## Written task:
Pick out every line in the records below that contains the string "Builder", matching case exactly, and copy each of those lines.

## Input for this task:
----------------------------------------

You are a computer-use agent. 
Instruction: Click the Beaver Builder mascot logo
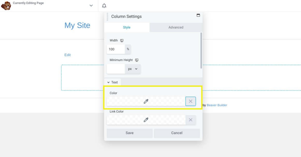click(x=6, y=5)
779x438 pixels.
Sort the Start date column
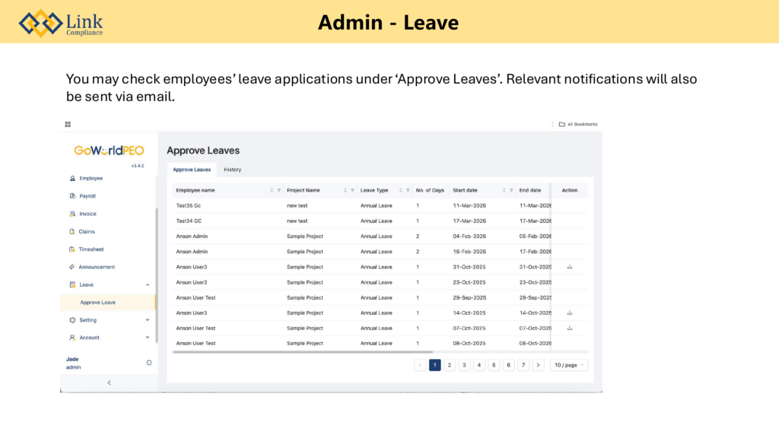504,190

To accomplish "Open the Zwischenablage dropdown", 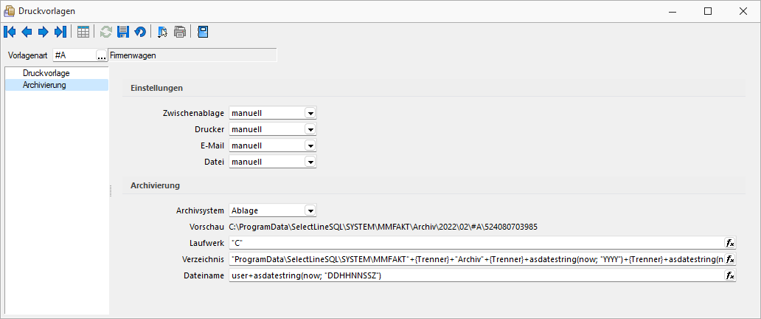I will (310, 113).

----------------------------------------

## Result for this task:
Instruction: Click the Beaver Builder mascot logo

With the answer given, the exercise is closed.